The course and branches of the musculocutaneous nerve (MCN) were dissected in 140 human fetal arms. The MCN entered the superior, middle, and inferior part of coracobrachialis in 43%, 37%, and 17% of arms, respectively, and the remaining 3% did not pierce coracobrachialis.
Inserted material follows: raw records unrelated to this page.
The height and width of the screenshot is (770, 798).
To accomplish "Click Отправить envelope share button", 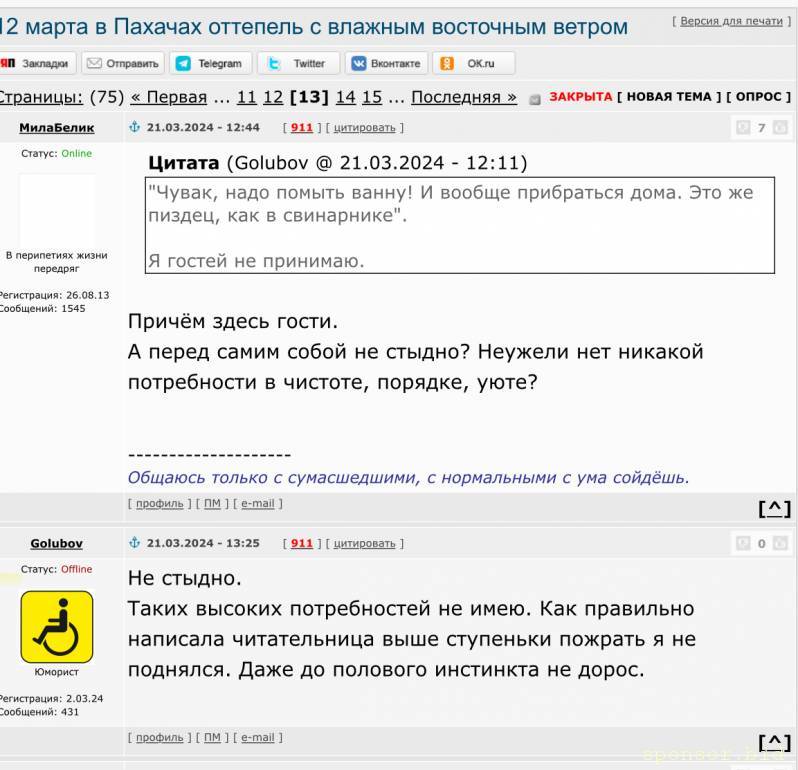I will 123,63.
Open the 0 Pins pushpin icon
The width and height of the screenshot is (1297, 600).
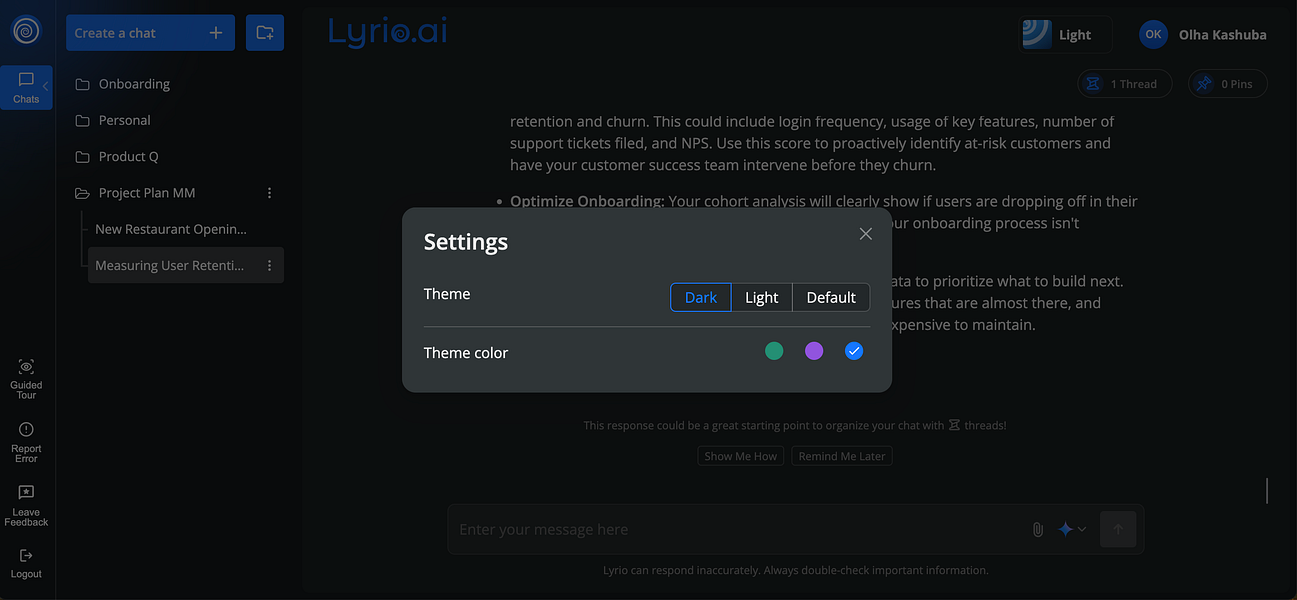tap(1202, 83)
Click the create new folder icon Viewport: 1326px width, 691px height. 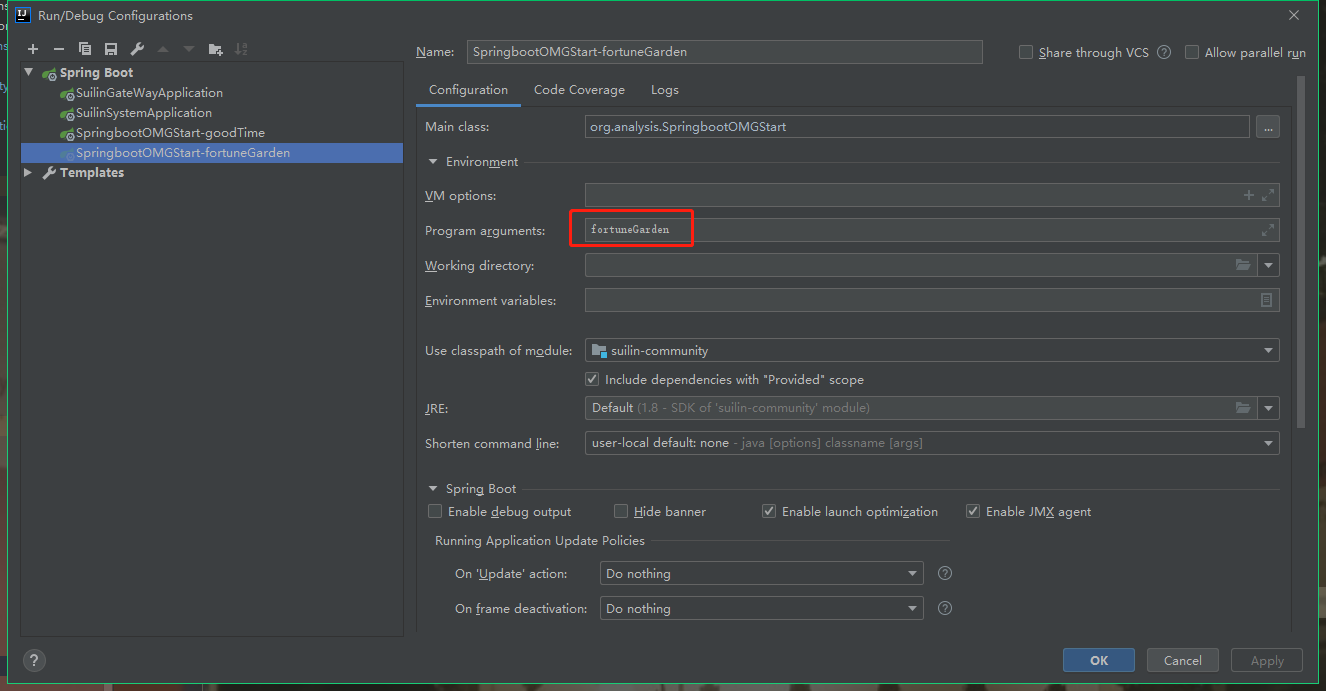[x=215, y=49]
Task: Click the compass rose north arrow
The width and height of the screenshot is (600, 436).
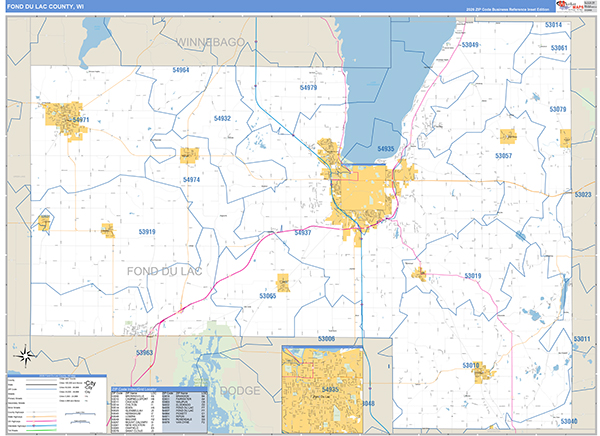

The motor branches to biceps were classified as follows: Type 1 (83.6%): a single branch that bifurcated to supply the two heads of biceps; Type 2 (14.3%): two separate branches each innervating one head of biceps; Type 3 (2.1%): a single branch that bifurcated to supply each head of biceps plus an additional branch that innervated the distal part of biceps. The motor branches to brachialis were classified as follows: Type 1 (93.6%): a single branch to brachialis; Type 2 (6.4%): a single branch that bifurcated into two branches both supplying brachialis. Communications between the MCN and the median nerve (MN) were observed in 10% of specimens, of which three types (A, B, C) could be identified depending on their origin and union. In the most frequently observed type (B, 50% of cases) the communicating branch arose from the proximal part of the MCN and joined the MN in the middle or distal part of arm. The data presented here will be of use to surgeons, especially pediatric surgeons who undertake surgical procedures in the axilla and arm.

摘要

在140例人类胎儿手臂标本中解剖了肌皮神经(MCN)的走行和分支。MCN分别在43%、37%和17%的手臂中进入肱二头肌的上、中、下部分,其余3%未穿过肱二头肌。至肱二头肌的运动分支分类如下:1型(83.6%):单一分支,分支后支配肱二头肌的两个头;2型(14.3%):两个独立分支,分别支配肱二头肌的一个头;3型(2.1%):单一分支,分支后支配肱二头肌的每个头,外加一个支配肱二头肌远端的分支。至肱肌的运动分支分类如下:1型(93.6%):单一分支至肱肌;2型(6.4%):单一分支,分支为两个分支,均支配肱肌。在10%的标本中观察到MCN与正中神经(MN)之间存在交通支,根据其起源和汇合情况可分为三种类型(A、B、C)。在最常见的类型(B,占病例的50%)中,交通支起源于MCN近端,在手臂中部或远端与MN汇合。本文提供的数据将对外科医生有用,尤其是在腋窝和手臂进行手术的小儿外科医生。